┌─ Input material

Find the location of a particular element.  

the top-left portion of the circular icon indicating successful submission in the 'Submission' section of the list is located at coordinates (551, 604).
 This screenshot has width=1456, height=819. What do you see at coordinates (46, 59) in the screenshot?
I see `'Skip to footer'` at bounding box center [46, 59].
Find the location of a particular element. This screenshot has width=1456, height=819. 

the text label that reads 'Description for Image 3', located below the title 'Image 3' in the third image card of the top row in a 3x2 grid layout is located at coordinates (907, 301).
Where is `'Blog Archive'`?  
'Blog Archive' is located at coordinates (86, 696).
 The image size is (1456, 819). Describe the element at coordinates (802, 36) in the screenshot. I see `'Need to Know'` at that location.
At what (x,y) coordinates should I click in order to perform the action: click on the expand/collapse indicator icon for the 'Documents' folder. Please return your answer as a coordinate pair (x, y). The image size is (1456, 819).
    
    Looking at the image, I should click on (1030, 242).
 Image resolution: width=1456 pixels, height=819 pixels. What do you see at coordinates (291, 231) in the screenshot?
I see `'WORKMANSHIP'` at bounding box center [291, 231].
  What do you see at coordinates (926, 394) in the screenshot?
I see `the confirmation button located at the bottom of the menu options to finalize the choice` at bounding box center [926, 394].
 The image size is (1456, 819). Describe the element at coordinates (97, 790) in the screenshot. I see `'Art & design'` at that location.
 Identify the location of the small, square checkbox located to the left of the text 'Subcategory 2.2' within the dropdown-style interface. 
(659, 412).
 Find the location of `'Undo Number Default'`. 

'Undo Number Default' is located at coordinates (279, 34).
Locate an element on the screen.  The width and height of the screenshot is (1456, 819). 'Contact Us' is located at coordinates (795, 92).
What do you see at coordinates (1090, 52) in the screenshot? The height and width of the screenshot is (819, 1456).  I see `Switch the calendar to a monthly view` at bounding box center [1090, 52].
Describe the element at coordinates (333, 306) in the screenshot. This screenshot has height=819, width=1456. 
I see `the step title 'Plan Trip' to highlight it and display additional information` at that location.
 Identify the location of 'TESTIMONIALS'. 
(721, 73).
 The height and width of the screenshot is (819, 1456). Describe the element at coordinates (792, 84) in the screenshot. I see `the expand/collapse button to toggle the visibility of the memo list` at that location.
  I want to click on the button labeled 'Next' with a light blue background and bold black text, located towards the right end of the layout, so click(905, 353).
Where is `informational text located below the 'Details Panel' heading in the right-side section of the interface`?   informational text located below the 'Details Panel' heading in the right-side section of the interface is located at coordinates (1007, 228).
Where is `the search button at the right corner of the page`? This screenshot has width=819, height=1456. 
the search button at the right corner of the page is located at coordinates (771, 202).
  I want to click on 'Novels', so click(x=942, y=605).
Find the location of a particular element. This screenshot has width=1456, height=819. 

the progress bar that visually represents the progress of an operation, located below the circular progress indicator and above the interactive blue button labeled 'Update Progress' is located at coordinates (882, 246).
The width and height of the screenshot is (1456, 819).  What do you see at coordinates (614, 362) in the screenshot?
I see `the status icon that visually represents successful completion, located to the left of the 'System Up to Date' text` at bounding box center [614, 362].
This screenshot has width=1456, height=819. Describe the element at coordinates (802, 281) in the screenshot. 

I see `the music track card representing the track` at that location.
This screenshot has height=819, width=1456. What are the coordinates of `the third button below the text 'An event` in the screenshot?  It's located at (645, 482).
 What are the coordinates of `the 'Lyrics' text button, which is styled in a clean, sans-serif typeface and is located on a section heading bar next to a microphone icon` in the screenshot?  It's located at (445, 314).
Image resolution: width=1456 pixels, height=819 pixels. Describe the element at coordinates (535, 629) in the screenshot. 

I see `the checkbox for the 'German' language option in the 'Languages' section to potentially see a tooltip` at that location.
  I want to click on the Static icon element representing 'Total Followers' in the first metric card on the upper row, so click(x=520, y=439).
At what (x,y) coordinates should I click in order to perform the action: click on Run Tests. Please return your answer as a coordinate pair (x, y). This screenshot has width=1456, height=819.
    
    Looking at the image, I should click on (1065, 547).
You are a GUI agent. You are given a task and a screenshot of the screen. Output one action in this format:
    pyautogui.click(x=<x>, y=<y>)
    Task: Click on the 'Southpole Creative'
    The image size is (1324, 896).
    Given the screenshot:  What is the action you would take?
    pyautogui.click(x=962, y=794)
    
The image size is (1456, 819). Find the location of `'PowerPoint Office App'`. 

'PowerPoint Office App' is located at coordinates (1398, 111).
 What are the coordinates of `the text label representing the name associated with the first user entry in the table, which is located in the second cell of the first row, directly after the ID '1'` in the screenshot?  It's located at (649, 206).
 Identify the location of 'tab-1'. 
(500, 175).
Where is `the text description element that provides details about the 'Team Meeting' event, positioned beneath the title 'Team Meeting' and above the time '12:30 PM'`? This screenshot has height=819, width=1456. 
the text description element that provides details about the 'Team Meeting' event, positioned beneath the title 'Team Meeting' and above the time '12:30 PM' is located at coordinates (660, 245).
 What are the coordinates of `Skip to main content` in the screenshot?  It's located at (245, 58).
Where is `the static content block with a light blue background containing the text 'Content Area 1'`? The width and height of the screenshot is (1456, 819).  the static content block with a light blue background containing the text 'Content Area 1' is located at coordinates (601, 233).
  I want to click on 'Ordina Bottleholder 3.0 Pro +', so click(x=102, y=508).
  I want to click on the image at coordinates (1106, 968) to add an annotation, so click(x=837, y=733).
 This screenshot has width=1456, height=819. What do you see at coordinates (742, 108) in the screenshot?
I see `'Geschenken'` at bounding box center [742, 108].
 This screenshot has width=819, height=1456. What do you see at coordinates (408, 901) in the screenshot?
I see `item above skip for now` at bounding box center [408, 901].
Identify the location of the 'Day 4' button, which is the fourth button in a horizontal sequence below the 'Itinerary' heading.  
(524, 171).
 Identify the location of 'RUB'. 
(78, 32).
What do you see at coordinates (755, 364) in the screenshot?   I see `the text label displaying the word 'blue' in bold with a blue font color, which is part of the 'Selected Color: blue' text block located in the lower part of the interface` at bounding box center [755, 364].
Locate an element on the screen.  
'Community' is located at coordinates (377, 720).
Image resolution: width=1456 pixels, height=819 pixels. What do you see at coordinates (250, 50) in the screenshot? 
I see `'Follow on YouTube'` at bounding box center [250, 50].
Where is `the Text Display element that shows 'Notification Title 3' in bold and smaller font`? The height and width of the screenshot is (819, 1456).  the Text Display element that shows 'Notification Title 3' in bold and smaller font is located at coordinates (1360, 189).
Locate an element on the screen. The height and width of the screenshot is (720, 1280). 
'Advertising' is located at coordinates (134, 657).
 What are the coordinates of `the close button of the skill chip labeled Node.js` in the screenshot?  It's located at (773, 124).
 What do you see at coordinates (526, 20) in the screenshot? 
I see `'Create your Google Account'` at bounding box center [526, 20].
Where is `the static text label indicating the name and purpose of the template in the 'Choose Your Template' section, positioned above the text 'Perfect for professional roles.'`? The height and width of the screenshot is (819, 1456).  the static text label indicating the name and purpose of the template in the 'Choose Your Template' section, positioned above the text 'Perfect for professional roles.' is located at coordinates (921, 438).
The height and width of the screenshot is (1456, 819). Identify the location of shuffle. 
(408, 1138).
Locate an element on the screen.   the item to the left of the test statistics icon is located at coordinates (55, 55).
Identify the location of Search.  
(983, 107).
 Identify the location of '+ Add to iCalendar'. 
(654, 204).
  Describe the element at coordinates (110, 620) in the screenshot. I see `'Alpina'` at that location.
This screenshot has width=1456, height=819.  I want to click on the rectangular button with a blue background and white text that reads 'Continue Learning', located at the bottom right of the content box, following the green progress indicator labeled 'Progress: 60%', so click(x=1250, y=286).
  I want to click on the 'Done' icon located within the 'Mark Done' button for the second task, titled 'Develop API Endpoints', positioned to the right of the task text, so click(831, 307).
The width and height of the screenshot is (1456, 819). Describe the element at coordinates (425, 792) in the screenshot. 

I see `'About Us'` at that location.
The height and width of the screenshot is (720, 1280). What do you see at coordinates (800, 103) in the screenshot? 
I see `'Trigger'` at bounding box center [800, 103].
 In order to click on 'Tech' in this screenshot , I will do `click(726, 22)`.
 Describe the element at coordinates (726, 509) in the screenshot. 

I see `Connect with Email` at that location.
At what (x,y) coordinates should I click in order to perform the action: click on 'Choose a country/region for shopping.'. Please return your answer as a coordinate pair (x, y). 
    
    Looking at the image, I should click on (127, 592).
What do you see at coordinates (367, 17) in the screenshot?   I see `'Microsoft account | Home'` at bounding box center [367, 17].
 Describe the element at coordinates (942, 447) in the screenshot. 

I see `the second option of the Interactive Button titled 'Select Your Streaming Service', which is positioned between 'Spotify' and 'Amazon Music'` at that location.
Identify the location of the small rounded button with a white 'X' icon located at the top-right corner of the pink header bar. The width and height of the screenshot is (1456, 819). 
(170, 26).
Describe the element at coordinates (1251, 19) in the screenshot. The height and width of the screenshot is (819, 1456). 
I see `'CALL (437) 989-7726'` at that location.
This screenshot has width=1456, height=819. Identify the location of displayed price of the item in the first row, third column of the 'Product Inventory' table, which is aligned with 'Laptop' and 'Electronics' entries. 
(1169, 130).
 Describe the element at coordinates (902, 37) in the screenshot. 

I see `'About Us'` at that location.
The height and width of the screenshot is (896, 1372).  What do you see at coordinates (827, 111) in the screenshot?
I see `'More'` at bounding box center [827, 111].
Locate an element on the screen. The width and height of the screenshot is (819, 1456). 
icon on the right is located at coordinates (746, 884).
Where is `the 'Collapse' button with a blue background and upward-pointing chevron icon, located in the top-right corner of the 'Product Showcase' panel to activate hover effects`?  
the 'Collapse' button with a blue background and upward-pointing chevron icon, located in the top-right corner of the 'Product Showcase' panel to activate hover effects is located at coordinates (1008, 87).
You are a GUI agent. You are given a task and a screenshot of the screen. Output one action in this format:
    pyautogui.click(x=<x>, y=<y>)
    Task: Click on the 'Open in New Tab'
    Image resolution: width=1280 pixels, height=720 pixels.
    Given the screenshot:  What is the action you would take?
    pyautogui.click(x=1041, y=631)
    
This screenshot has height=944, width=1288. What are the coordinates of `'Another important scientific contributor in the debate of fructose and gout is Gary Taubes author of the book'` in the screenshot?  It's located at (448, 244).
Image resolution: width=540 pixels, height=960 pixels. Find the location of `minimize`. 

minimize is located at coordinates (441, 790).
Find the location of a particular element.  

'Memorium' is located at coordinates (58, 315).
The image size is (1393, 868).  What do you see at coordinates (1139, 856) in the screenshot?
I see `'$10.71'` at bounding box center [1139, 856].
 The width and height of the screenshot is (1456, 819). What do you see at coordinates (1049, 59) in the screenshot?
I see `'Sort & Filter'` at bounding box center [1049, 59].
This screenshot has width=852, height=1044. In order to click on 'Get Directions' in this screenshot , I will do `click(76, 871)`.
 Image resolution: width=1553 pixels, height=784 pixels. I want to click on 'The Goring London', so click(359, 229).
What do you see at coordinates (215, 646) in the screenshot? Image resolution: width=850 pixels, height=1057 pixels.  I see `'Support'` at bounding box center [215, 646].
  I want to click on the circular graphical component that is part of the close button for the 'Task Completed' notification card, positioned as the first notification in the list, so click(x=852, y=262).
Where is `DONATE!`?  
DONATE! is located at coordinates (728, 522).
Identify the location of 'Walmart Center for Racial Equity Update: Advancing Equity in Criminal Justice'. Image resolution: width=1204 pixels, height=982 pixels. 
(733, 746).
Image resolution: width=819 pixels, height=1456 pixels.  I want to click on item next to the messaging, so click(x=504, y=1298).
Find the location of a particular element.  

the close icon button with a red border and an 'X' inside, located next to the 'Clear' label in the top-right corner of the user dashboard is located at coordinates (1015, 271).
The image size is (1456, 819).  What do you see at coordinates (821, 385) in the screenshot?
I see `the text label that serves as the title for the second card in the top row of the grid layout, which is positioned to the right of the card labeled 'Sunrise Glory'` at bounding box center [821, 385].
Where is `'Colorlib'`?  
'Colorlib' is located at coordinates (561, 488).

└─

### Exercise prompt
Copy the listing above verbatim, beginning at the line that contains "Identify the location of the small rounded" and ending after the line that contains "icon on the", with both of those lines included.

### The solution
Identify the location of the small rounded button with a white 'X' icon located at the top-right corner of the pink header bar. The width and height of the screenshot is (1456, 819). 
(170, 26).
Describe the element at coordinates (1251, 19) in the screenshot. The height and width of the screenshot is (819, 1456). 
I see `'CALL (437) 989-7726'` at that location.
This screenshot has width=1456, height=819. Identify the location of displayed price of the item in the first row, third column of the 'Product Inventory' table, which is aligned with 'Laptop' and 'Electronics' entries. 
(1169, 130).
 Describe the element at coordinates (902, 37) in the screenshot. 

I see `'About Us'` at that location.
The height and width of the screenshot is (896, 1372).  What do you see at coordinates (827, 111) in the screenshot?
I see `'More'` at bounding box center [827, 111].
Locate an element on the screen. The width and height of the screenshot is (819, 1456). 
icon on the right is located at coordinates (746, 884).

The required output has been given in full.